Anti-misinterpretation registry
A VLA or robot foundation model can be described as a complete robot brain.
It hides the rest of the stack: embodiment, actuation, sensing, safety, latency, control, data, deployment environment, and maintenance.
Call it a model or policy component inside a robot stack, unless a source explicitly describes the shipped system boundary.
Performance in simulation proves real-world readiness.
Simulation is useful for data, validation, and stress testing, but real friction, contact, sensor noise, wear, and human environments can break assumptions.
Simulation can reduce iteration cost and expose candidate failures; real deployment still needs measured validation.
A high-degree PhysDB node is the most important concept in Physical AI.
Graph degree reflects current corpus coverage, not intrinsic importance or causal priority.
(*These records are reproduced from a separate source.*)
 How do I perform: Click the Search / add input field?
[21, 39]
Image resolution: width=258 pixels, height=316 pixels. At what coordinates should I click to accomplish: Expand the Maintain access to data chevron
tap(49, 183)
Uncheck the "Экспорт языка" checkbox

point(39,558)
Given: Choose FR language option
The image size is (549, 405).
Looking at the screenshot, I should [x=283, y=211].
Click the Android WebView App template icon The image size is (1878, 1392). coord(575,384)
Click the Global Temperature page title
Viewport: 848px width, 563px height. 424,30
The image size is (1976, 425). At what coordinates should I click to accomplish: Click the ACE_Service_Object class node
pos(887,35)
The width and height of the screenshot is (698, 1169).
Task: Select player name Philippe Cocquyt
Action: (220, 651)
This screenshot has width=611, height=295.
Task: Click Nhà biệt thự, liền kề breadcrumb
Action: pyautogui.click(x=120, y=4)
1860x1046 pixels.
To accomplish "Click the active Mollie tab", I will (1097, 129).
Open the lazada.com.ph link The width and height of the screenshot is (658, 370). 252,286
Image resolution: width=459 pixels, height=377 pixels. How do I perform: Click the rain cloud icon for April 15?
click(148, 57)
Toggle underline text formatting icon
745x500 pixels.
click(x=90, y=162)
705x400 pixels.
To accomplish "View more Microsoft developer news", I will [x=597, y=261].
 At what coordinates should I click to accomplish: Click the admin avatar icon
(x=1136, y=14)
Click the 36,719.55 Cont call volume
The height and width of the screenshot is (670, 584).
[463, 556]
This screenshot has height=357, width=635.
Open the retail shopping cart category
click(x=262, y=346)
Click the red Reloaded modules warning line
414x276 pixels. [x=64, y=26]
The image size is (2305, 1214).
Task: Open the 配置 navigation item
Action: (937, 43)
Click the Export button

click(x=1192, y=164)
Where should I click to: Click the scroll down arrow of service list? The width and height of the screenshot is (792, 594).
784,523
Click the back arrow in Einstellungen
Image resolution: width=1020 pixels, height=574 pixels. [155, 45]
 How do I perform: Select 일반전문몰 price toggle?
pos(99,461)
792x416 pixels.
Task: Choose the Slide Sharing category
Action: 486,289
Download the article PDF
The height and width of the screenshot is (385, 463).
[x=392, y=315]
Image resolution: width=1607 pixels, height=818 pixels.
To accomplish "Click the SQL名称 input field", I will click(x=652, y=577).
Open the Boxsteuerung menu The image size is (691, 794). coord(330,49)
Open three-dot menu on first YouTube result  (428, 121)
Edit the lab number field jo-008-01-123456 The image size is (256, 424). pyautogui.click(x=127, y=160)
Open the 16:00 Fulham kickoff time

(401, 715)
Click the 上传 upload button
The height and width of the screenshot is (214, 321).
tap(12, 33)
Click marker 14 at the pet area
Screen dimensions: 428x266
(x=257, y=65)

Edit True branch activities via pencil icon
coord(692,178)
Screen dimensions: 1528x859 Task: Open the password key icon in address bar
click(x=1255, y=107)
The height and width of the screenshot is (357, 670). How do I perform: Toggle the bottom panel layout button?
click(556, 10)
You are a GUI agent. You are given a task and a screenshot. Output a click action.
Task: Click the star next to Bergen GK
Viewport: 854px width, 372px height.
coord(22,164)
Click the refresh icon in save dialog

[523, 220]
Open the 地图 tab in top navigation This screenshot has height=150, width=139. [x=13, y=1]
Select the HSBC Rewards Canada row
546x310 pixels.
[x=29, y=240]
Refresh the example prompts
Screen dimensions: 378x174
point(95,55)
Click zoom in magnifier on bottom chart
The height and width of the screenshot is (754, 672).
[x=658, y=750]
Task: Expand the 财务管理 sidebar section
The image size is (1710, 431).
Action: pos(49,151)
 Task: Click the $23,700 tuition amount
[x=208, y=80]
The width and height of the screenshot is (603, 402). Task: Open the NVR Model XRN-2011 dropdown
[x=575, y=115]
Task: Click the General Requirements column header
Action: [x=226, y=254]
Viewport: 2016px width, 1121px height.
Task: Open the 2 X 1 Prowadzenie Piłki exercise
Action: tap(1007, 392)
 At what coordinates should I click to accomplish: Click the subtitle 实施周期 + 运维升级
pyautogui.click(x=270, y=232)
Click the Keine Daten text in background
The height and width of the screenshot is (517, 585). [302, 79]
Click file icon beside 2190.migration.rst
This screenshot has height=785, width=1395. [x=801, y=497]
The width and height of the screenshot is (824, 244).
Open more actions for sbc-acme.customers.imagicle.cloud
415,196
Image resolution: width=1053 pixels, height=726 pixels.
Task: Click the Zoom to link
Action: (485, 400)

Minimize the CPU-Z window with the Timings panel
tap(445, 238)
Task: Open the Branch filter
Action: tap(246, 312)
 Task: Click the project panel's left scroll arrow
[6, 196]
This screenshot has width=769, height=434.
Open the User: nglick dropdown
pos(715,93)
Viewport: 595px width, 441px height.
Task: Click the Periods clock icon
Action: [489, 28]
High-degree nodes are graph leads or bridge candidates within the current source set.
A public robot demo proves broad capability.
Demos often use curated scenes, known objects, controlled lighting, limited task distributions, or operator recovery.
Treat demos as evidence of a tested scenario, not as a general capability claim.
Physical AI means humanoid robots only.
Autonomous vehicles, manipulators, drones, warehouse systems, surgical and inspection platforms, and embodied perception systems share parts of the same stack.
Humanoids are one embodiment class inside the broader Physical AI map.